She continued, “The aim was to limit social science grants to research solely pertaining to national security and economic interests. In this case, the primary issue was not necessarily the amount of funding, but what exactly the federal government would fund (emphasis added).”

And therein lies the nuance. It wasn’t just about funding, but what the administration might choose to fund and choose to cut. So, is research funding the only reason for continuing PI panic and research community anxiety?

“It depends on who you talk to since the practice of science can fall victim to politicization – within the scientific community. Thomas Kuhn warned us about this years ago. One issue in this current period, that is quite explosive, revolves around climate change research and regulations. The Trump Administration clearly has a different view on this issue than the Obama Administration,” said Granato.

Political climate change

Most people are not sure what’s more concerning, the political climate or the actual climate. The issue of climate change has taken the spotlight again when it comes to science and politics. When asked what he felt were the biggest concerns in the research community regarding the 2016 election, Bradburn replied, “The two biggest were whether budgetary support for science would continue at a high level in the new administration and whether science would continue to be listened to in deciding about regulations, particularly those concerning climate change.” One of the biggest reasons for these concerns was the president’s rhetoric during his debates, speeches and interviews leading up to his presidential victory. During this time, he vowed to cancel the Paris climate agreement, which as we know, eventually came to fruition.

“If Trump steps back from that, it makes it much less likely that the world will ever meet that target, and essentially ensures we will head into the danger zone,” said Michael Oppenheimer, a professor of geosciences and international affairs at Princeton University and a member of the Intergovernmental Panel on Climate Change, which produces global reports on the state of climate science.

Asked if the 2016 election concerns in the scientific community regarding climate change were unfounded or substantiated in the last four years, Bradburn remarked, “(It) has turned out to be true, and science advisory committees to agencies, particularly those related to climate concerns, have been decimated and scientific advice has been rejected or downplayed in many agencies.”

_Exercise requirements:_
**1.** In the article on science and politics, what academic position does Michael Oppenheimer hold?
**2.** Reproduce everything in the article on science and politics from "Most people are" down to "came to fruition.", word for word.
**3.** Resume the article on science and politics after its final sentence, keeping its tone and subject.

_Extracted entries:_
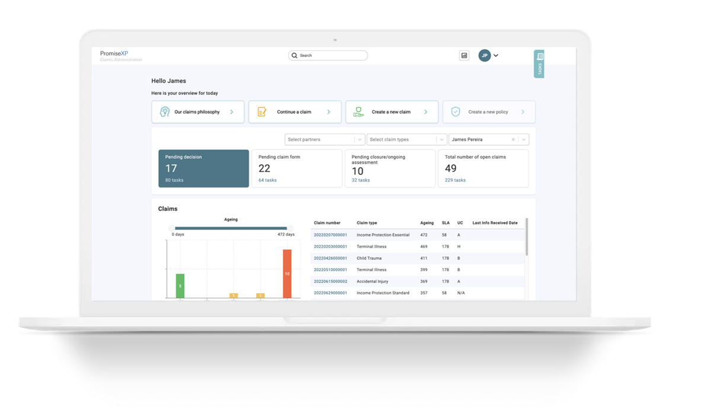Clear the James Pereira selection with the X

pos(513,140)
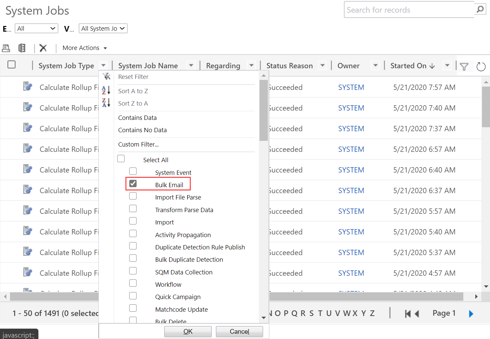Uncheck the Bulk Email checkbox
The height and width of the screenshot is (339, 490).
[133, 183]
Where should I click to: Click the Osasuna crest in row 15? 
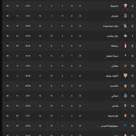point(125,116)
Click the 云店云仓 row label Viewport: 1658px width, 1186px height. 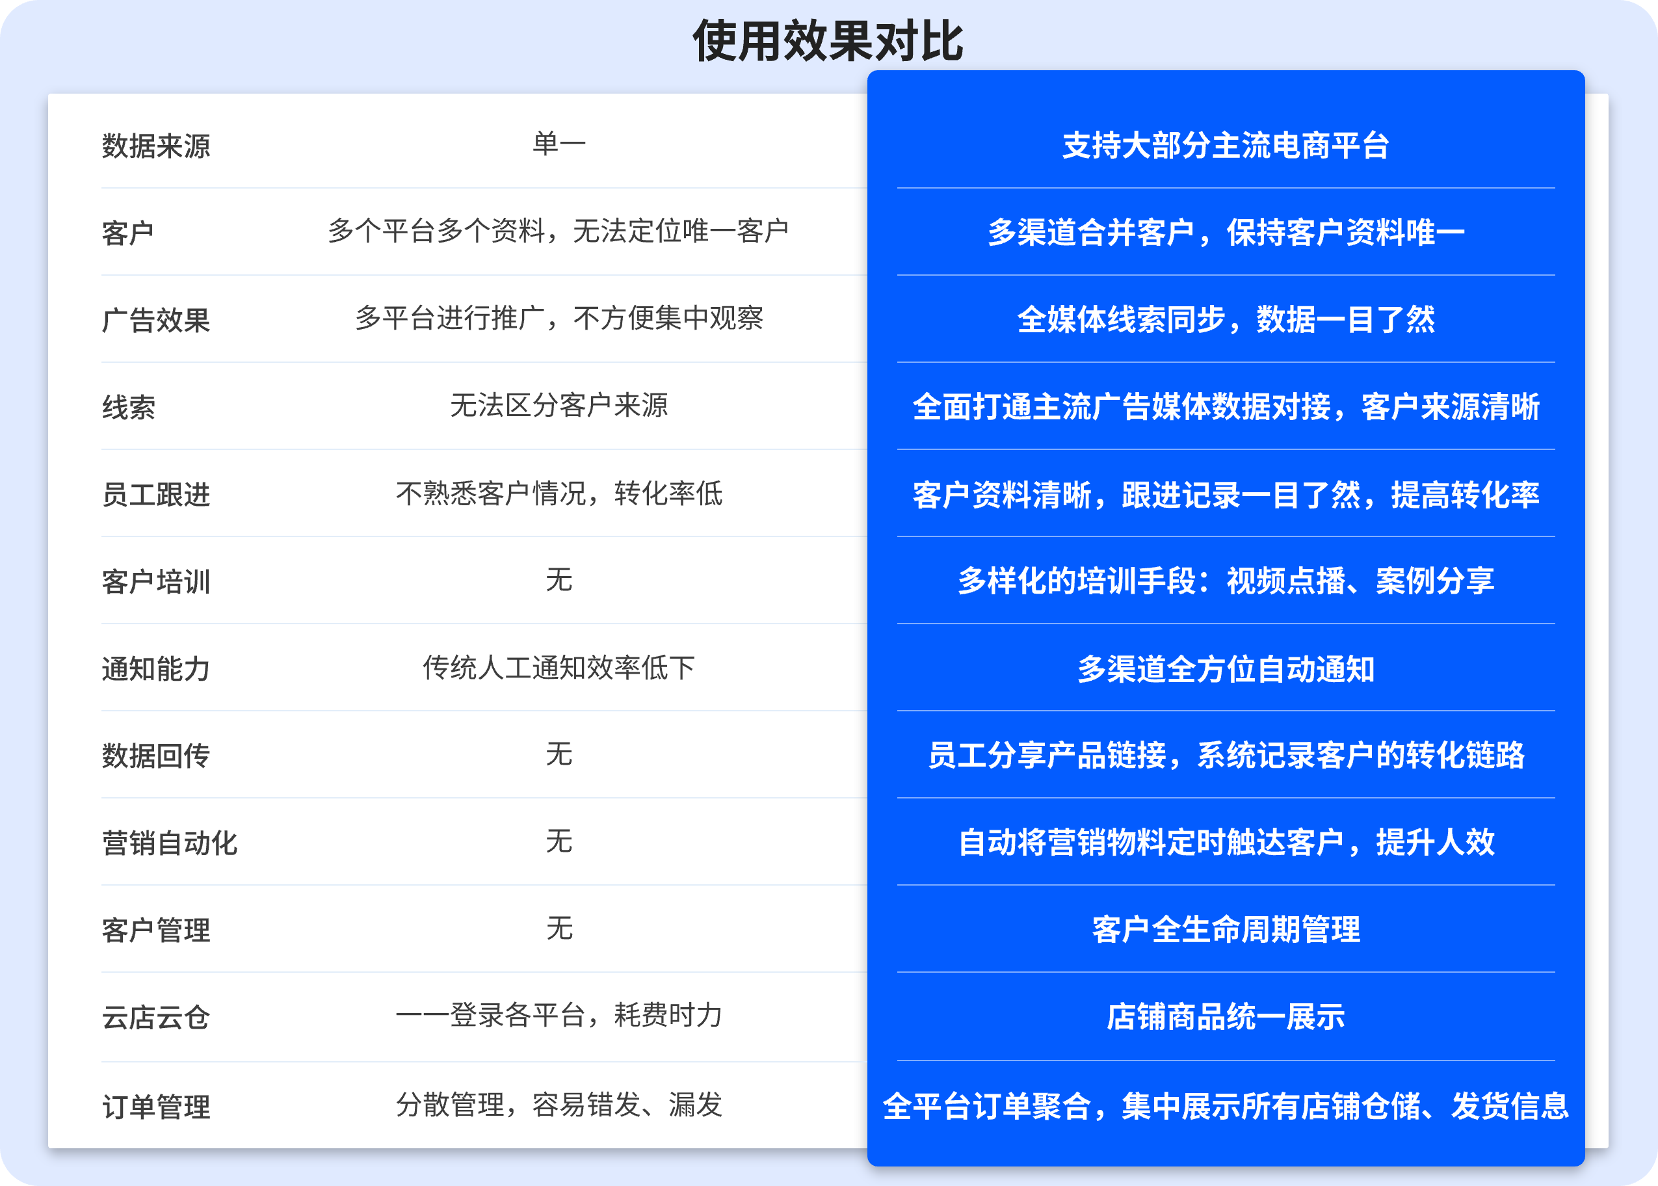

_Outputs for the tasks:_
**1.** Professor of geosciences and international affairs at Princeton University.

**2.**
Most people are not sure what’s more concerning, the political climate or the actual climate. The issue of climate change has taken the spotlight again when it comes to science and politics. When asked what he felt were the biggest concerns in the research community regarding the 2016 election, Bradburn replied, “The two biggest were whether budgetary support for science would continue at a high level in the new administration and whether science would continue to be listened to in deciding about regulations, particularly those concerning climate change.” One of the biggest reasons for these concerns was the president’s rhetoric during his debates, speeches and interviews leading up to his presidential victory. During this time, he vowed to cancel the Paris climate agreement, which as we know, eventually came to fruition.

**3.**
Hindsight is 2020

Looking back now, we can see, quite clearly, that there were definitely reasons for concern in the scientific community regarding the election of President Trump, but there was also reason to think the hysteria might have been inflated. Whereas concerns of budget cuts were realized, as the president did indeed propose myriad budget cuts to research funding, Congress defied expectations and granted funding beyond what was requested. While funding concerns were predominantly quelled, the issue of climate change and the downplaying of the voice of the science community in matters like climate change is still very much alive. “There is less concern about the future of funding for science agencies because of strong Congressional support for NIH and NSF as well as the Defense Department and NASA, but there is a fear that the President’s reelection will further erode the role of science in important policy areas, particularly those related to climate,” proclaimed Bradburn.

The research community has every justification to be nervous about any election. They want to make sure they avoid the jab of a funding cut, the right hook of anti-science politicking, and the knockout blow of science suppression. Indeed, politics is a brutal affair not unlike boxing. In boxing the competitors only hurt each other. In politics they hurt each other but can hurt everyone around them. 320 million people to be exact. The decisions they make reverberate throughout every facet of culture, society and science. From voting booth to laboratory. From poll to PI. From election to electron.